Needle Stick-Injured Ebola Doctor Free Of Virus After vaccination
After receiving an experimental emergency vaccine, a doctor from the US who had received a needle stick injury, and so put at high risk of infection while working in an Ebola treatment unit in Sierra Leone, has been found clear of the virus.
The physician, given the vaccine 43 hours after the needle stick injury, went on to show a clinical syndrome "consistent with vaccination response, and no evidence of Ebola virus infection was detected."
Known as VSVΔG-ZEBOV, the treatment was injected into the doctor-patient's muscle as he was boarded onto a flight back to the US.
During transit 12 hours after the injection, malaise, nausea and fever set in.
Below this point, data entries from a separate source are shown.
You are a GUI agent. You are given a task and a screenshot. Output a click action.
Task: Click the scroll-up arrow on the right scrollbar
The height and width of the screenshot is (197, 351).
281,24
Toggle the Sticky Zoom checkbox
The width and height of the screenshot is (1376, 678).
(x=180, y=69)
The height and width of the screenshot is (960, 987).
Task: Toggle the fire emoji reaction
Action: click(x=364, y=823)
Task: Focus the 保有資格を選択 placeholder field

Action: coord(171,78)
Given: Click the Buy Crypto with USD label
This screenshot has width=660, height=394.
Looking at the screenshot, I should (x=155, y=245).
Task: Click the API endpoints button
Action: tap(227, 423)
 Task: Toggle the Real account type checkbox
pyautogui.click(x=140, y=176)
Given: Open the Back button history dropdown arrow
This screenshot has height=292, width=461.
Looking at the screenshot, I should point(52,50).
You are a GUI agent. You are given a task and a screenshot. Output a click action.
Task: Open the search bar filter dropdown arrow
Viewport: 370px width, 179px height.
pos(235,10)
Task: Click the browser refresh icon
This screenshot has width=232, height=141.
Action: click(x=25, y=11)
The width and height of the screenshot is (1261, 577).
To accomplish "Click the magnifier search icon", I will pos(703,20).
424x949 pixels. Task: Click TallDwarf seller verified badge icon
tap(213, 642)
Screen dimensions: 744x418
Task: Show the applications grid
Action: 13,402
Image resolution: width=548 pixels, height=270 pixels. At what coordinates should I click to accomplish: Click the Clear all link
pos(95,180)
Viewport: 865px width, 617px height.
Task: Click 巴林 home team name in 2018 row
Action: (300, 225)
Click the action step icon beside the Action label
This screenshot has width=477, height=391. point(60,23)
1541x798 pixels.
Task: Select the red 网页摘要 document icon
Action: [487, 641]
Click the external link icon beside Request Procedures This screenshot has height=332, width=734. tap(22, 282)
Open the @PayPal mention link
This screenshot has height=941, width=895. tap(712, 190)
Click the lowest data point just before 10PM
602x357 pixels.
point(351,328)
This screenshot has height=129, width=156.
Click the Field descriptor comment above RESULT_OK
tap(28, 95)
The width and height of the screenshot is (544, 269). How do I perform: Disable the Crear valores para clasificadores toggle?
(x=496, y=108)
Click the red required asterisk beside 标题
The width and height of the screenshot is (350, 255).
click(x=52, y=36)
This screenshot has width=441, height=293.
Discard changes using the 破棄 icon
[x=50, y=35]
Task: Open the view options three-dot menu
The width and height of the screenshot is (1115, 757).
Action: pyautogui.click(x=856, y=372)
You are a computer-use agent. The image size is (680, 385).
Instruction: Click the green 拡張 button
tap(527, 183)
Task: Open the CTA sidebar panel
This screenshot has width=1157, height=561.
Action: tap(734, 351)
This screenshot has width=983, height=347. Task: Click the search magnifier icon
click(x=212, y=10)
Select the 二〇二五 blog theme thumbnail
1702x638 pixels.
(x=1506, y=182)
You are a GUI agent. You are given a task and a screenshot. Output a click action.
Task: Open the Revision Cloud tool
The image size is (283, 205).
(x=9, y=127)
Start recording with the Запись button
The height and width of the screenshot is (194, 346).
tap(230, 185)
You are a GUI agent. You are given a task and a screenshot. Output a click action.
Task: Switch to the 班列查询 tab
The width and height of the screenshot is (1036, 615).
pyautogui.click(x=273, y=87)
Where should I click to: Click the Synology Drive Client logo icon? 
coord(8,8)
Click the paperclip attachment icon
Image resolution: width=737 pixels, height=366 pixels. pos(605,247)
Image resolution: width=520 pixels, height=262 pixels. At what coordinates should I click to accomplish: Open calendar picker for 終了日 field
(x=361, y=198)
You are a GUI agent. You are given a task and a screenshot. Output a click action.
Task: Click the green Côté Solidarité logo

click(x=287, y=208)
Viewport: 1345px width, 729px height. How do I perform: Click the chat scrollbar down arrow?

Care following at the special clinical studies unit of the National Institutes of Health in Bethesda, MD, observed this sequence:
• On arrival, "mild to moderate distress" because of fever, nausea, malaise, muscle pain and chills
• On day 2, reduced fever but continuing severe symptoms accompanied by mild nausea and joint pain (arthralgia)
• Days 3 to 5, symptoms and laboratory abnormalities subsiding
• By day 7, all symptoms completely gone.
Throughout, lab tests also took regular measures of the patient's immune cell, antibody and protein levels - "strong innate and Ebola-specific adaptive immune responses were detected after vaccination," the researchers found.
The 44-year-old American doctor had received his injury when placing a needle into a sharps bin - it "inadvertently punctured two layers of gloves and caused bleeding of the left thumb."
The needle "had just been in direct contact with severely ill Ebola patients" and the exposure was estimated to pose a significant risk of infection for the doctor.
"The patient experienced a transient febrile syndrome after vaccination," says Thomas Geisbert, PhD, in his editorial article about the case. He reiterates the researchers' findings:
"Importantly, no evidence of Ebola virus infection was detected, and the vaccine elicited strong innate and Ebola virus-specific adaptive immune responses."
"Most significantly," Dr. Geisbert adds, the vaccine gave an immune response in the patient at a level that had been shown in tests on primates to confer protection against the virus.
Laboratory tests on the doctor showed the vaccine expressed the surface glycoprotein of the Ebola virus, which was able to induce a "sufficient level" of a certain type of antibody response to the glycoprotein.
Success in animals should be advanced to humans 'urgently'
"Although it is not possible to know with absolute certainty" whether the vaccine used to treat this single case of "potential high-risk exposure" had any influence on the patient's survival, Dr. Geisbert says, "this incident serves as an example of how important it is to have safe and effective countermeasures available in sufficient quantities that can be rapidly deployed for emergency use for both medical workers and affected populations."
A number of vaccines and postexposure treatments have made "substantial progress" in animal studies, but advancement of these for human use "is a matter of utmost urgency," Dr. Geisbert adds - none is yet licensed for use in people.
This is just the second time a person has been given VSVΔG-ZEBOV for postexposure treatment; its first use in a human was in 2009 for an Ebola lab worker.
The authors of the present case study - Dr. Mark Mulligan of Emory University in Atlanta, GA, and colleagues - note, however, that four early-phase clinical trials were started in 2014 - although the results are as-yet secret.
The authors also cite a trial that has just begun in Liberia, with enough promise from this confidential information to investigate the vaccine for use in pre-exposure prevention of Ebola - aiming, that is, to protect people who have not been infected with the virus but are at risk.
The authors say there are unknowns in the physician's case that will need to be considered for future experimental treatment.
"In the current patient, a self-limited, moderate to severe clinical syndrome began at 12 hours postvaccination."
"Future decision making about using this experimental vaccine for postexposure vaccination will need to balance the risks of harm from the vaccine or possible Ebola infection (both were unknowns at the time of the patient's exposure) against the possible benefit of vaccination (also unknown at the time of the patient's treatment)."
At the end of January, the World Health Organization said the Ebola fight 'had shifted to ending the epidemic' in the West African countries affected.